Assistia todo dia um filme diferente. Podia levar uma fitas pra casa. Na minha folga dava pra pegar até três; eu levava e ainda ia no cinema à tarde. Era viciado em filmes, garimpava coisas antigas tipo Welles, Bergman, Felini, Ed Wood. Costumava pegar lançamentos só para reclamar. Só pra dizer que o roteiro era uma bosta, o diretor um incompetente e os atores todos uns ridículos. Dormia sonhando com os créditos iniciais do filme e com aquela cadeira de cineasta.

– Ok, mas eaí? Por que o filme não deu certo?

– O cara não quis emprestar a câmera.

As aulas de árabe serviram apenas para engrossar meu complexo de sísifo. Mas dessa vez tinha um bom motivo, uma nobre razão. Sim, eu iria me dedicar exclusivamente ao vestibular. Debruçaria-me com vontade sobre aulas de física, química, matemática e mergulharia a mente na literatura. Coloquei a cafeteira para funcionar, abri os livros, sentei na poltrona do meu pai e comecei.

Parei vinte minutos depois. Não estava dando certo! Precisava procurar outro lugar. Fui até a biblioteca da Vergueiro, sinônimo de estudante vestibulando. Eles estavam sempre lá, saiam dos inúmeros cursinhos das redondezas e confluíam com seus uniformes para os bancos e cadeiras da biblioteca. Japoneses e suas calculadoras, maconheiros e seus cabelos, ninfetas e seus seios brotantes. Sempre frequentei o Centro Cultural e sempre tive vontade de fazer parte dessa nobre classe de estudantes aplicados.

Mas, logo desisti. Não era muito estimulante ver aqueles jovens rabiscarem contas infinitas nos cadernos. Era melhor estudar em casa, sozinho com minha ignorância. Além do mais, quem precisa de biblioteca quando se tem banda larga?

De Certa maneira o Telecurso 2000 é interessante. O conteúdo é meio chato, como toda aula, mas as interpretações até que são legais. Descobri por acaso, no youtube, quando procurava alguma coisa sobre retículo endoplasmático rugoso. Percebi que dava pra fazer o curso todo por alí, sem sair de casa e nem gastar um puto. E tem todas matérias lá disponível: física, quimica, biologia, matemática. Aquele ator com cara de bobo, que fazia o Castelo Ratim-bum, protagonista dos vídeos, o sujeito não é nada menos que fantástico. Ele fica o tempo todo se perguntando: será isso, será aquilo, o que é uma mitocôndria, o que acontece se eu misturar coca-cola com mentos? É interessante, acho que nunca haviam me ensinado a questionar; e aqueles vídeos, aparentemente bobos, me despertaram uma série desses “questionamentos”. A principio eram mais na linha: “por que diabos eles falam assim, por que me tratam como retardado, será que eu sou tão imbecil?” Mas depois os questionamentos ficam mais elevados: “Quem será que banca essa porcaria, qual tipo de idiota perde tempo assistindo isso, será que eu to aprendendo ou ficando mais burro?”

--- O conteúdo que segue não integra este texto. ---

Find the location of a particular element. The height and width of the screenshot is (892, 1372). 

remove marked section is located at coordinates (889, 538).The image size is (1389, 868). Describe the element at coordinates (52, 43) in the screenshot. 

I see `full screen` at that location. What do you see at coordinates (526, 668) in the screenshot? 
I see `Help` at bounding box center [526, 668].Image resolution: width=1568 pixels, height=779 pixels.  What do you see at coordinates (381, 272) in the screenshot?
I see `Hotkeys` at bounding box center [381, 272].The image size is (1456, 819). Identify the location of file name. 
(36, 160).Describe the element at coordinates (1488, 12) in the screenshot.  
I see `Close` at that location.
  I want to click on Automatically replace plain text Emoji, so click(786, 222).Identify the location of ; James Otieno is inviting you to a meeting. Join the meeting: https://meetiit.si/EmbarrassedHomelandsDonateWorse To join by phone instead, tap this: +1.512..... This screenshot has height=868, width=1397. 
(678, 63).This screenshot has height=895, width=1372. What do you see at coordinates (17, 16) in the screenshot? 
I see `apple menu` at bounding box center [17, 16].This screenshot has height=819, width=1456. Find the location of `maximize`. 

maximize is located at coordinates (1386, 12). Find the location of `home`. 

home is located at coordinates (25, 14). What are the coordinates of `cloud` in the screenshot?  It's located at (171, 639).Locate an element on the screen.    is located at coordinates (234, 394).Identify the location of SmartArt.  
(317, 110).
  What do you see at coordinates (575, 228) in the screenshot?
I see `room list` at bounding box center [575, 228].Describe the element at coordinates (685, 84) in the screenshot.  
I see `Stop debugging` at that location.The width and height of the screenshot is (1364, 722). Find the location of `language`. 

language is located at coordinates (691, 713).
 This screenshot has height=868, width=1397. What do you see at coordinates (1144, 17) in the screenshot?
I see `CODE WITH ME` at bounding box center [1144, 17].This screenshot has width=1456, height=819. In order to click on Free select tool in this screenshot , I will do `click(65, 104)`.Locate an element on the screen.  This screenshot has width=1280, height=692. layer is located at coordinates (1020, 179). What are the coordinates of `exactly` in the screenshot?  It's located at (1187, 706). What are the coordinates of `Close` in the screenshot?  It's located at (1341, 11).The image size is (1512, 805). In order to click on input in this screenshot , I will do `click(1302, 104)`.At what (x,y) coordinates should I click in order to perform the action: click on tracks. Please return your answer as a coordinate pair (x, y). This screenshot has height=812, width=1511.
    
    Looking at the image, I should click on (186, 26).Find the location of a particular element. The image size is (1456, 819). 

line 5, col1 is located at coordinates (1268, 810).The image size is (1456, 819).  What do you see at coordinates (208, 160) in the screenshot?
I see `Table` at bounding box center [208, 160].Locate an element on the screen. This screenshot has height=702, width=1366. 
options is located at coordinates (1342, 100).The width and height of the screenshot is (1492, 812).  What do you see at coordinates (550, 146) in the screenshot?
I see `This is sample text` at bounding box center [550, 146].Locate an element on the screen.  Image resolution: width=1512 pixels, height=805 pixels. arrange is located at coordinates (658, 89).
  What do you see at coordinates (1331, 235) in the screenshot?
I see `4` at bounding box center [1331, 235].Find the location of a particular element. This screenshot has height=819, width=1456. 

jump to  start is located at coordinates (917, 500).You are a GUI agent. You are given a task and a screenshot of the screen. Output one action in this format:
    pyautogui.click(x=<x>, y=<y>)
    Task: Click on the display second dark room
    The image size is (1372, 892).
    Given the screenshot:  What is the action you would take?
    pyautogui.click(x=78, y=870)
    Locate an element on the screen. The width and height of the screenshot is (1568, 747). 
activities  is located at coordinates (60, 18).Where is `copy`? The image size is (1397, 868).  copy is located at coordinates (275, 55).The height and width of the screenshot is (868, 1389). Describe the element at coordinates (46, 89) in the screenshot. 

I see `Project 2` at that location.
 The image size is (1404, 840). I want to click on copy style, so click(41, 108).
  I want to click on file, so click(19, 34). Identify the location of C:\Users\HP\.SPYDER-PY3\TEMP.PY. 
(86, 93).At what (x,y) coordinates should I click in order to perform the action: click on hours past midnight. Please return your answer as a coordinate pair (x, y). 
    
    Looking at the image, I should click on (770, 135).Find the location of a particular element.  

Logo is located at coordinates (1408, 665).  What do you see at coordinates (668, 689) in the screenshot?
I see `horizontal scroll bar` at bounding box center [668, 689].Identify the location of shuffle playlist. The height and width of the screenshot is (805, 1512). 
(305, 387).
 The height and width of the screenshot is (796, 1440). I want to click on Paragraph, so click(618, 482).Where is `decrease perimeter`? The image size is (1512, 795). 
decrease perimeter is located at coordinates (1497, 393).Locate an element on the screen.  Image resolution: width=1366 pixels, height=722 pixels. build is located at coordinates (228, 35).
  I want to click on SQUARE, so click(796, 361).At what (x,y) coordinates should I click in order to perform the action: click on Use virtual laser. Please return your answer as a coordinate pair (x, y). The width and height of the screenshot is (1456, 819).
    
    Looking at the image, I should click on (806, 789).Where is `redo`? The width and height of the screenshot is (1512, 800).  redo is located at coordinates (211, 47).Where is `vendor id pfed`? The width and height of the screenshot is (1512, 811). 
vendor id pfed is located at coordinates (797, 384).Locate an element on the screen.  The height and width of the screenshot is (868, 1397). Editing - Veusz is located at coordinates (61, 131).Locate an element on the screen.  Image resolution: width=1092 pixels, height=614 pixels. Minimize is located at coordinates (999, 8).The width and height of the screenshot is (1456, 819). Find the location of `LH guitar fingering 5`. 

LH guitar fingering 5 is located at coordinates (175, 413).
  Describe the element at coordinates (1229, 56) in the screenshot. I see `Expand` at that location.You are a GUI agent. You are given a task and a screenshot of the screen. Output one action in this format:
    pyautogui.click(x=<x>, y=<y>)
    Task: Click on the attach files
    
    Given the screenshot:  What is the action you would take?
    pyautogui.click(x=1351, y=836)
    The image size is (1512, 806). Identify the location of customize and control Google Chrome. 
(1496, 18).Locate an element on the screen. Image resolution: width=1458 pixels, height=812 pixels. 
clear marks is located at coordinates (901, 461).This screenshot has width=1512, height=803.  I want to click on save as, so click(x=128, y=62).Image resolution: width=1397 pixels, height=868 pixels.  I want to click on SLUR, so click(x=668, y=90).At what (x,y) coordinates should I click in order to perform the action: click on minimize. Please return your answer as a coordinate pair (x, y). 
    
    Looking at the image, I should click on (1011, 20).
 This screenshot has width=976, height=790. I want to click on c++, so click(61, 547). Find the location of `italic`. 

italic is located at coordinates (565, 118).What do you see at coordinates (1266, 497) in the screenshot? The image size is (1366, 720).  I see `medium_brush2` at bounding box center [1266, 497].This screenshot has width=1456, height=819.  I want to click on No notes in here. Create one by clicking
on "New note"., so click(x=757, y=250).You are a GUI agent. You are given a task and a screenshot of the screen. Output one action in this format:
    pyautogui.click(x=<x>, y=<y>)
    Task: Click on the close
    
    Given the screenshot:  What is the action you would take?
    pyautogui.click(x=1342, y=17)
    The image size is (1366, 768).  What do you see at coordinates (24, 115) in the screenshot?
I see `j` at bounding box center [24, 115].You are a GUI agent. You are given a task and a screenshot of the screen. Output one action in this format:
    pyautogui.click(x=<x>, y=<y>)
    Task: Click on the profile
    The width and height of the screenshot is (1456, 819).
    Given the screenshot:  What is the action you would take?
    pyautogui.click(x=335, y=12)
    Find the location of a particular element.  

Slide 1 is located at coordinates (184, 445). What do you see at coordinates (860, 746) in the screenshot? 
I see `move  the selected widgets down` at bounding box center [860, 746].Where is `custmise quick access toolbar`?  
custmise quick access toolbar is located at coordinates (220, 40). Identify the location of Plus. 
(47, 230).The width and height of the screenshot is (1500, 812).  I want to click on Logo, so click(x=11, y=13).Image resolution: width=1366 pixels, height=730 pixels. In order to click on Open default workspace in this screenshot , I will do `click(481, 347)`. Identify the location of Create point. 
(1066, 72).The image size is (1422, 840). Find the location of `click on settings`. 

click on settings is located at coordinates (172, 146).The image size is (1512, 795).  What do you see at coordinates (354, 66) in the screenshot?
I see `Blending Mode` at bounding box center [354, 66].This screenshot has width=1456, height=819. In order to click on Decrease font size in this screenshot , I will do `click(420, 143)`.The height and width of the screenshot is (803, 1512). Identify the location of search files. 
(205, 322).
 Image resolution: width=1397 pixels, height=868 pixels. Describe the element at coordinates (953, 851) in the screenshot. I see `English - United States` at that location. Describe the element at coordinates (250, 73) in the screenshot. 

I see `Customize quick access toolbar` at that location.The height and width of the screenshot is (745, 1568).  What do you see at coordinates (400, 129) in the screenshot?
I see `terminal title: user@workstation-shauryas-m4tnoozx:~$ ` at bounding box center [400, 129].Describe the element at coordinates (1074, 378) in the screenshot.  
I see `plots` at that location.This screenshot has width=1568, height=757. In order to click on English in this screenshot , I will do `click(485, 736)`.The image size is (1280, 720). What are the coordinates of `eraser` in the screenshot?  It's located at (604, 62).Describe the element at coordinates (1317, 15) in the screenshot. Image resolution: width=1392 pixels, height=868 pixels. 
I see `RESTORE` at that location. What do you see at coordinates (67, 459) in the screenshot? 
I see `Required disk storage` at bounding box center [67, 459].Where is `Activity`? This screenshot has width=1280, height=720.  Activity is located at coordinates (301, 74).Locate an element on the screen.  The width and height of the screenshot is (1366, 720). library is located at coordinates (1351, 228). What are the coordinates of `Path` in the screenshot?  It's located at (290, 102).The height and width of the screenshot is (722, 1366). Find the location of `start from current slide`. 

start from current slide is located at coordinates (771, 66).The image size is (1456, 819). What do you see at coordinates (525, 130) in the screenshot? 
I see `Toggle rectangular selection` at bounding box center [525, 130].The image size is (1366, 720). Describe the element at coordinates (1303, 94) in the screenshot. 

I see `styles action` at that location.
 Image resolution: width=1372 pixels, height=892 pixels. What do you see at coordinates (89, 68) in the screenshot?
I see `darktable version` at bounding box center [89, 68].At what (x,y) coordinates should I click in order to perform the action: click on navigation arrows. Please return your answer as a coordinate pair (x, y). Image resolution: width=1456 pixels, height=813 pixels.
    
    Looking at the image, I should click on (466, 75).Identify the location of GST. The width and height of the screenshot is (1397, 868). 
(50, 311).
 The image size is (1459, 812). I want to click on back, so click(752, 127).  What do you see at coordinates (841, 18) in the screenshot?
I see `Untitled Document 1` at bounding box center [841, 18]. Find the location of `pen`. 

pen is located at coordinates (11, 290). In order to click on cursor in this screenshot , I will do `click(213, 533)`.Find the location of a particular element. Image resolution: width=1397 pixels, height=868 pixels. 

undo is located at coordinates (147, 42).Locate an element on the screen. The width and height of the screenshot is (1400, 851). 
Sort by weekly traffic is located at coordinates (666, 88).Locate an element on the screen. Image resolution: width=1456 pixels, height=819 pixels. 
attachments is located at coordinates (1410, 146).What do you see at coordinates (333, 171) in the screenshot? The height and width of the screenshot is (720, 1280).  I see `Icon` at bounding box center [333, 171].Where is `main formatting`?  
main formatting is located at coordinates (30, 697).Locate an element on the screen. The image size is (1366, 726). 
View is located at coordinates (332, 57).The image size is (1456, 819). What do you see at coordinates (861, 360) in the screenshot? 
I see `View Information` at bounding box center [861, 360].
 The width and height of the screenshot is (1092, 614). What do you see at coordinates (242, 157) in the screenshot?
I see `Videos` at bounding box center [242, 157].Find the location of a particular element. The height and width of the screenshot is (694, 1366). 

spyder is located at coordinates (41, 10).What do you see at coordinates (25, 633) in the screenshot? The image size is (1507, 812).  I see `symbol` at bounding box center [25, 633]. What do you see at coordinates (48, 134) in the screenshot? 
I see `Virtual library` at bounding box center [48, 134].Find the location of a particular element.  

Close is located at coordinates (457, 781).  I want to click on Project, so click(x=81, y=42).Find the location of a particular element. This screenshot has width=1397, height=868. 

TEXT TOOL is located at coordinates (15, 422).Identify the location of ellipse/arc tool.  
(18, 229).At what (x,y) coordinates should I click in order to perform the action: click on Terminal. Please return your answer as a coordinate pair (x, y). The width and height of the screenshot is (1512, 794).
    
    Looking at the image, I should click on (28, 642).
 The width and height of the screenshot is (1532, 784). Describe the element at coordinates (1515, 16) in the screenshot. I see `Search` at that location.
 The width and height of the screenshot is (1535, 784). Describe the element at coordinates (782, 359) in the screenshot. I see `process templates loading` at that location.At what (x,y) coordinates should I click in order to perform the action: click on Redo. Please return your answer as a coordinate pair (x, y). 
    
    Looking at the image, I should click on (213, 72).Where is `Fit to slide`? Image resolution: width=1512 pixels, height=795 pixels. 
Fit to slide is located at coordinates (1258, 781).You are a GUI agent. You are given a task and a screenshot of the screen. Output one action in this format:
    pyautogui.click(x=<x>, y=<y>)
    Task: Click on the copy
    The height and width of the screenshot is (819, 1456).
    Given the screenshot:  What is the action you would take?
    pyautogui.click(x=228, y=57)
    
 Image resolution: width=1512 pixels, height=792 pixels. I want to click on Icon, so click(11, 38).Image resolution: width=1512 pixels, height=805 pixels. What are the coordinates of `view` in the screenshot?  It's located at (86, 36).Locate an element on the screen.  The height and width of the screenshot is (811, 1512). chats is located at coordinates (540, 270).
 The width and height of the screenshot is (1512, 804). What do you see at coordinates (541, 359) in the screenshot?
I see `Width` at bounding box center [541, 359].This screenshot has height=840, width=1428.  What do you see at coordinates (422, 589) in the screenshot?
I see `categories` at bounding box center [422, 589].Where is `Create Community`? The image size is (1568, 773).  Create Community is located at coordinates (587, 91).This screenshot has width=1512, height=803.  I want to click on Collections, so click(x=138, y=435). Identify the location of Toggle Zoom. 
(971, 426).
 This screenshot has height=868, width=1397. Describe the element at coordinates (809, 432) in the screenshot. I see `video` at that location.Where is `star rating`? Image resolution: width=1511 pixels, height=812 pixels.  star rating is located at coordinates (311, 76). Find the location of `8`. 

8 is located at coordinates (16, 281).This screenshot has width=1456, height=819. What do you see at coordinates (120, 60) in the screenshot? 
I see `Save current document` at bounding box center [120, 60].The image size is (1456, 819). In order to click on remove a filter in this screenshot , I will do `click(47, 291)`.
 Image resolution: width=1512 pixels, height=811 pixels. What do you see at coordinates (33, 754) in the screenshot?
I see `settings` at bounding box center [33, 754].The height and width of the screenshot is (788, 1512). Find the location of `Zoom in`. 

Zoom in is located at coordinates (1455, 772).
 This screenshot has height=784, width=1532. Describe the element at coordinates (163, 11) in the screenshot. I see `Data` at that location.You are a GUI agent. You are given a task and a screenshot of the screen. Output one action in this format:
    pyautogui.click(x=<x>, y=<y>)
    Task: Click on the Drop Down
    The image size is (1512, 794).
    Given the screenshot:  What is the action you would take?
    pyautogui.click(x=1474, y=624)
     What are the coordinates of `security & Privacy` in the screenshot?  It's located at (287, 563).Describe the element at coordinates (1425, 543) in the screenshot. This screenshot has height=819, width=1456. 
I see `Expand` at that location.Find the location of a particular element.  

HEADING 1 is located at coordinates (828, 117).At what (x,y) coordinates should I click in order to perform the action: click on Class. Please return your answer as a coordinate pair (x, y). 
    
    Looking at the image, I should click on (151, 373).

Estudar no youtube é uma das maravilhas modernas. Você encontra de tudo lá. É só digitar: “sabinada” e eis que um jovem moreno com sotaque baiano te explica tudo, tranquilooo, sem pressa. Imagine se cada professor do Brasil tivesse um canal no youtube? Ia abacar a escola. Todos lá, fornecendo conteúdo de graça, o tempo todo, de suas casas. O problema é que a rede tem muito lixo. Dá um trabalho danado peregrinar nessa internet aloprada. Sim, pois a maioria dos conteúdos são trabalhos de estudantes sem noção do colegial com um péssimo gosto musical. Eles fazem qualquer porcaria no moviemaker, colocam uma trilha sonora e jogam na rede. Já encontrei Canudos ao som de Britney Spears e Descobrimento do Brasil ao som de Leandro e Leonardo. Não estou certo ainda sobre os limites da internet, mas alguém deveria fiscalizar essas coisas.

Mesmo assim, decidi que estava no caminho certo. Livros são objetos do século passado. Estudante hoje em dia aprende é no youtube.